When you restart, Disk 1 will still be missing, but you should be able to stop the array if started, unassign Disk 1, start the array, stop the array again, re-assign Disk 1, and start the array again, rebuilding Disk 1.

 

You also have numerous 'bad method' messages being reported, and filling up much of the syslog, at an astonishing rate, faster than 5 per second!  Search the forums for bad method, and you will find info about it.  I'm dozing off here, so hope I haven't made any mistakes.

Link to comment

Thanks for the detailed suggestions!

 

I'm still on beta12 because it has been working for my system for a long time and I wanted to keep everything the same for my drive upgrade last weekend. Was planning to move to rc11 this weekend, but am glad I didn't change versions until I get this figured out.

 

the bad method messages are from unmenu, which I'll disable until I get the major issues corrected. I don't think they've always been there, maybe that is in combination with beta12 or something.

 

I did notice this value I the smart report, which a wiki page said could be a SATA cabling issue:

  199 UDMA_CRC_Error_Count    0x003e  200  200  000    Old_age  Always      -      3

I'll recheck my cabling again today.

Link to comment

Thanks for the detailed suggestions!

 

I'm still on beta12 because it has been working for my system for a long time and I wanted to keep everything the same for my drive upgrade last weekend. Was planning to move to rc11 this weekend, but am glad I didn't change versions until I get this figured out.

 

the bad method messages are from unmenu, which I'll disable until I get the major issues corrected. I don't think they've always been there, maybe that is in combination with beta12 or something.

 

I did notice this value I the smart report, which a wiki page said could be a SATA cabling issue:

  199 UDMA_CRC_Error_Count    0x003e  200  200  000    Old_age  Always      -      3

I'll recheck my cabling again today.

It typically is caused by un-shielded cables picking up noise from adjacent cables.  If you have tie-wrapped your SATA cables to make them neat looking, you've made them MORE susceptible to pick up induced noise from the adjacent cables.  Your best bet if you are getting CRC errors is to keep them at a distance to each other. (or use shielded cables, and nearly none of the internal SATA cables sold are shielded.)
Link to comment

the bad method messages are from unmenu, which I'll disable until I get the major issues corrected. I don't think they've always been there, maybe that is in combination with beta12 or something.

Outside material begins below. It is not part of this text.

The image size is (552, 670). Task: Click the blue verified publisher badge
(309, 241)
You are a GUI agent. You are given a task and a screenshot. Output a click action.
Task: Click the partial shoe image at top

Yes, it is unMENU that is reporting them, but it is another device on your LAN constantly probing the devices on your LAN that is the cause.  Disabling unMENU will not stop the probing on your LAN and extra network traffic that basically only slows down your desired network traffic.

 

Joe L.

Link to comment

I noticed my signature had old hardware info. I've updated it to be current.

 

Rob - I have an AmiBios, the latest version available for my BoiStar board, and I think the SATA settings you're referring to are on the Southbridge page. The settings that generated the IDE mode you saw were:

OnChip SATA Type = IDE -> AHCI

SATA IDE Combined = enabled

SATA-III Mode = Auto

 

Changing from 'IDE -> AHCI' to 'AHCI' does not allow the system to boot, and I end up at a hardware summary page. Is this the proper page and settings?

 

I checked the wiring and made minor changes, restarted and reran the SMART test - the UDMA value remains the same:

 

Statistics for /dev/hdb ST31500341AS_9VS0G44C

smartctl -a -d ata /dev/hdb

smartctl 5.40 2010-10-16 r3189 [i486-slackware-linux-gnu] (local build)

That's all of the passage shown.